Saturday, July 19, 2008
Books I've read
I've always felt drawn to the image of Eleanor Roosevelt. (It may be because my Aunt Esther looked just like her.) It may also be because of the mythology of her identity as a strong champion of human rights, and her power and resolve. Knowing nothing about Mrs. Roosevelt I set a goal of reading a biography of the former first lady on my "Books I want to read" list posted conspicuously here on my blog. And I've finally done it (sort of). I just finished listening to No Ordinary Time a biography of FDR and Eleanor Roosevelt during the second World War by Doris Kearns Goodwin.
What did I learn? Eleanor Roosevelt was indeed a strong champion of human rights. She propelled the social reforms of the New Deal forward throughout WWII. And she did it at a cost to her marriage and her social happiness. It is ironic that one of FDR's iconic phrases was "We have nothing to fear but fear itself," but his wife was socially crippled by her fears of rejection (according to Goodwin).

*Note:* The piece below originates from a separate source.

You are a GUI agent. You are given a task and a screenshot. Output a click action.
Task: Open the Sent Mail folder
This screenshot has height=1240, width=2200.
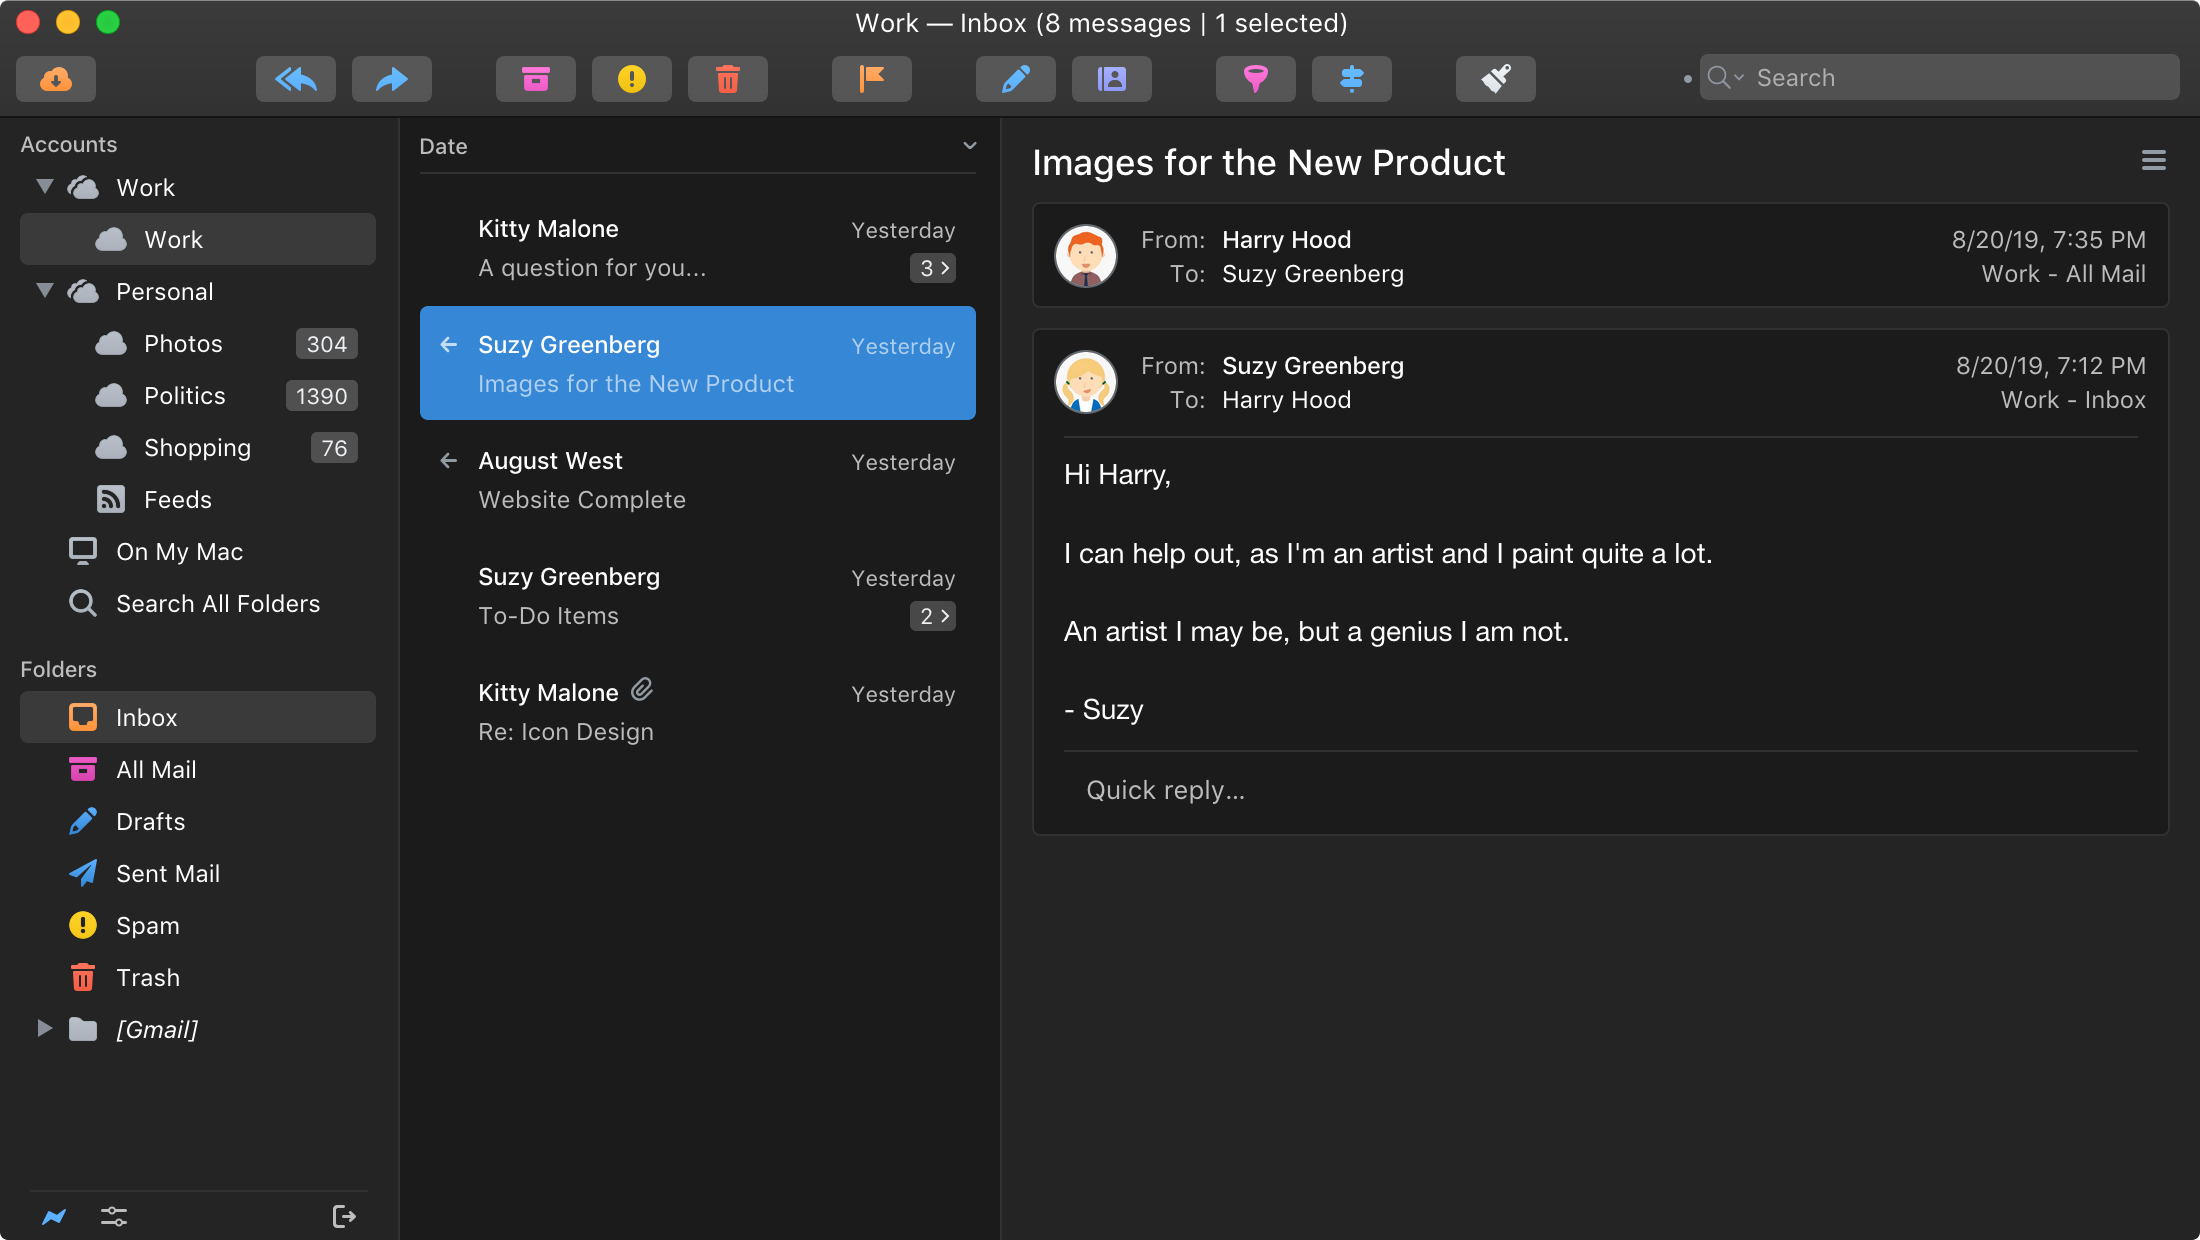tap(168, 874)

I re-read a meditation this morning by Mark Belletini, the minister of the UU church in Columbus, Ohio. The full text was printed in the latest issue of the UU World. It starts like this:
Let the sky above me unroll like a scroll,
and let me read upon it today’s text for my life:
“You are alive, here and now.
Love boldly and always tell the truth.”
Let the eyes and hands and faces
of all men and women and children
with whom I share this earth
be chapter and verse in this great scripture text:
“Life is struggle and loss, and also
tenderness and joy.
Live all of your life, not just part of it.”
Live ALL of your life, not just part of it. Eleanor Roosevelt did not live her whole life. I both admire and identify with her crusader parts. She is cited as saying, during the period of national mourning following FDR's death in early 1945, that "when you are a national figure, you easily slip into playing your role, and thus can sublimate your feelings and your true nature with no problem. There isn't room for your true nature when you play a role of such prominence." I totally get that - and I don't need to be First Lady to have the experience of being so firmly set into a role that I'm afraid to let anyone see past the smooth veneer of confidence. This may be because I am aware that there are parts inside of me that want to avoid difficulty, ugliness, discomfort even.
I'm also midway through Animal, Vegetable, Miracle by Barbara Kingsolver. (Thanks to The Colonel!) In reading it I'm waking up my love of gardening, and reaffirming my irritation with zealots. BMG told me yesterday I could start a veggie garden in his (our?) backyard. I'm also fundamentally lazy so need to be careful to not bite off more than I can chew. So, I think I'll plant garlic in the fall and then prepare for peas, beans, and maybe hot peppers, green onions, carrots, and chard for next year. And, of course, BMG's precious tomatoes.